At the 2017 Interim House of Delegates, in response to AAPA’s OTP initiative, the AMA essentially reaffirmed long standing policies as they relate to PAs and other non-physician providers. They also requested an in-person meeting to look at trends in scope of practice for providers who are not physicians.
The Physician Assistant Education Association's role is to represent those responsible for educating and preparing PAs to take their place in the health care system. Recently, AAPA President Gail Curtis participated in a Q&A with PAEA about OTP.
While there are many elements to OTP that I will discuss in future blogs, the question of how a “new grad” would handle this loosening of the tie to a specific physician vs. a seasoned PA is one I hear a lot. This is not unlike every element of the team practice of medicine. We don’t throw first year residents to the wolves any more than we throw a new PA graduate into the fire on their first day on the job.

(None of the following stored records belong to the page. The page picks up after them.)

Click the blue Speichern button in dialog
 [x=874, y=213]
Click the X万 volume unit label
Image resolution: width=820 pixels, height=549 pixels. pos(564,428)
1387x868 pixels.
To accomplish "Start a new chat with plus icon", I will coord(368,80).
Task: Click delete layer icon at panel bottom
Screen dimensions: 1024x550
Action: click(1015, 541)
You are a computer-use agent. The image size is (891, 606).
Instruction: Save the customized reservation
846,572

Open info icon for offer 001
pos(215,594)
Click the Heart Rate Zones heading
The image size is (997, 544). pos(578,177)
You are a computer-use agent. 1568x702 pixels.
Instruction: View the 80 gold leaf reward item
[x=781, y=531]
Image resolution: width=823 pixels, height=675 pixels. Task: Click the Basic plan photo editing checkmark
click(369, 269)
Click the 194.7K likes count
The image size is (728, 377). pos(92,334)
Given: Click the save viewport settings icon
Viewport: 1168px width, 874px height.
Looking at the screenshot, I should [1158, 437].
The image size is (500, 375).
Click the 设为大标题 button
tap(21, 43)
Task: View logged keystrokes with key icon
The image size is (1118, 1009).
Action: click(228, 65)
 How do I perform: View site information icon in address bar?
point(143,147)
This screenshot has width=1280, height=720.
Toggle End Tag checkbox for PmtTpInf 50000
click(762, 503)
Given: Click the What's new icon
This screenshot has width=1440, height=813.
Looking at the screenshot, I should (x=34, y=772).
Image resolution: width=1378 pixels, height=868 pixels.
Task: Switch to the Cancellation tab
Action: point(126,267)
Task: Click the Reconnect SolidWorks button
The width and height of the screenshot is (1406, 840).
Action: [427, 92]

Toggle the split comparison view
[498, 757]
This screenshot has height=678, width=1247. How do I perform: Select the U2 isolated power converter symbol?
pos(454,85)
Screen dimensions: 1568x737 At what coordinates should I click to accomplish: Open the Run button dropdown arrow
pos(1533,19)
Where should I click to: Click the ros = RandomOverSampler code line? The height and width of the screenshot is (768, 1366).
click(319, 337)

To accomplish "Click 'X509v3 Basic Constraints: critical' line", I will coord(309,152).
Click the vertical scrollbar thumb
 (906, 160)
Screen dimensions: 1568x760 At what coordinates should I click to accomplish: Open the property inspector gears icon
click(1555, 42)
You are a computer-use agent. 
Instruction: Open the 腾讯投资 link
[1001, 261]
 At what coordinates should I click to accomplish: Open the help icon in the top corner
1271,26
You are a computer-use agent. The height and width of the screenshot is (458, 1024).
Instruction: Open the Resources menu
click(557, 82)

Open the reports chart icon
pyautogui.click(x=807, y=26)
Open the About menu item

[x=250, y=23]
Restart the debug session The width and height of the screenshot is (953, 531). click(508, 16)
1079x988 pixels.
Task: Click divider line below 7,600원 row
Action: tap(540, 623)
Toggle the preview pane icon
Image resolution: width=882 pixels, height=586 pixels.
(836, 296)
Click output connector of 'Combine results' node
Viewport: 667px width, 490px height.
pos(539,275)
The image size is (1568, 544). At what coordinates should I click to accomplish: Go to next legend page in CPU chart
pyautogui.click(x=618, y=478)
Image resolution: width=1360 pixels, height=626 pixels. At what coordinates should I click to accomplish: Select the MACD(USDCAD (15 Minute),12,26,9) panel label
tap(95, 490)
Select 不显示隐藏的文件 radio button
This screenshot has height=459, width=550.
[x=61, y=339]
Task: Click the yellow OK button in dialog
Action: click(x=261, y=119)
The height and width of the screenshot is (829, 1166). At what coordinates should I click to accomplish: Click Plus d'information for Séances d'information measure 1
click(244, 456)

All clinicians learn to become effective team members and competent, knowledgeable providers one step at a time. At the beginning of training and experience in practice, physicians in training, new PA graduates, and other providers have limited autonomy and responsibility for a reason. It takes experience to recognize disease patterns and their presentations. Learning to be an effective team player takes time, too.
As physicians, PAs, and other providers gain clinical experience, they shoulder more responsibility and autonomy because the team recognizes their experience and progression. That is what OTP is all about — allowing decisions about provider autonomy and responsibility to be made at the practice / team level, and not at a state law level. One size does not fit all for either physicians or PAs.
As a longstanding PA, I can tell you, AAPA President Gail Curtis has it exactly right when she says:
“Under the new (OTP) policy, new graduates and early career PAs, as well as PAs who are changing specialties, would continue to practice in teams with physicians, and their scope of practice would be determined at the practice level. Regardless of whether a PA is early career, changing specialty, or simply encountering a condition with which they are unfamiliar, the PA is and will continue to be responsible for seeking consultation as necessary to assure that the patient’s treatment is consistent with the standard of care. This is part of the definition of a professional — to take responsibility for assuring that the patient’s care is appropriate. As a profession, this is not new for PAs.”
This is the way in which experienced PAs have been operating for decades. It is not a “scope of practice” issue, but an efficient “team practice” issue. PAs have always been a solution to the quality of physician life issue. Just ask any physician with experience working on teams with PAs. Removing the administrative hassles associated with working with PAs improves patient safety, quality of care, quality of life for all, and is in the best interest of physicians working with PAs.